Standing the back, facing towards the door, moving away from the stage. Different, but undeniably  _him_ , and his heart nearly stops.  _Moving away_. No.

“Sam!” he screams, forgetting himself, “Samuel!”

They beat him. A sharp blow between the shoulders, between the wings, with the butt of the whip, a growl of, “shut the fuck up,” and he shudders, eyes widening in what’s only half surprise.
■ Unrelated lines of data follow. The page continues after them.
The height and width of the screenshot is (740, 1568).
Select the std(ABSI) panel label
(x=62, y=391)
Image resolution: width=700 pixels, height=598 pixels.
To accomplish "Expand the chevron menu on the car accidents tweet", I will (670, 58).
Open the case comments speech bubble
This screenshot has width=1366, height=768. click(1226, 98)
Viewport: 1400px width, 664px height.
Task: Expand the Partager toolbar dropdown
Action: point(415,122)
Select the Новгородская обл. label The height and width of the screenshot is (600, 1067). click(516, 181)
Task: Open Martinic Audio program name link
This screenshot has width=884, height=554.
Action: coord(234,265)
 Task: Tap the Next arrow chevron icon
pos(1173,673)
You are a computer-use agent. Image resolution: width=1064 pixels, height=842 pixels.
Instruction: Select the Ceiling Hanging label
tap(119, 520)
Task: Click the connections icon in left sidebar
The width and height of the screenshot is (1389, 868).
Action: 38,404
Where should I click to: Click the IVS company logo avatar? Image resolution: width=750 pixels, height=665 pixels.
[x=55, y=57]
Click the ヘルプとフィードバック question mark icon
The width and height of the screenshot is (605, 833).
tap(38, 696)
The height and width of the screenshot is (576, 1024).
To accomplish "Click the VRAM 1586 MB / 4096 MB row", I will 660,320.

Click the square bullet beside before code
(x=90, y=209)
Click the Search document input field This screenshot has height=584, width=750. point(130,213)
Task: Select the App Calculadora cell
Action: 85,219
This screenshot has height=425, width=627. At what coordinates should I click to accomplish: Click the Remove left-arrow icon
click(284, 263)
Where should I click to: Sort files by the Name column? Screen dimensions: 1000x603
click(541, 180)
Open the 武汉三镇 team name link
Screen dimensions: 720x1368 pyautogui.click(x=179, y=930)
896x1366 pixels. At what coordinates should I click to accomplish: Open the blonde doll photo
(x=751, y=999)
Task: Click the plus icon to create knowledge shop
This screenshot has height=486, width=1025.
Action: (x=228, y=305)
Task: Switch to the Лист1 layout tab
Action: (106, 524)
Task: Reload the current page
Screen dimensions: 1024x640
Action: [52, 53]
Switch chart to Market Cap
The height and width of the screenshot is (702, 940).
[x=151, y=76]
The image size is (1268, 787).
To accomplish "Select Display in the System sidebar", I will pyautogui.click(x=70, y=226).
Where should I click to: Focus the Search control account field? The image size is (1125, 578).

The man doesn’t turn around, doesn’t stop walking, and Gabriel nearly chokes on his panic.

“Sammy!”

A strike across the lower back, catching the tips of his wings and opening old scabs, making him curl in on himself as the pain snakes white-hot and familiar, an old friend coiling up his spine. Still the man walks, barely more than a dark streak of human at the back of the hall through the blur settling over his eyes.

“Sam Winche-”

A blow to the face, cutting a welt into his cheek with the tip nearly catching his eye, and they gag him. Hard plastic, cold, forced between his teeth and into his mouth like the bit of a horse, the strap pinching at the corners of his mouth; he chokes through it, sobbing, trying to call out, trying to stop Sam Winchester, make him turn around. Sam would protect him, get him out, save him – maybe his Father is listening after all. Maybe.

The last thing he sees before the boot presses down on his neck, forces his face against the floor, is the dark shape of the man’s back outlined in the doorway.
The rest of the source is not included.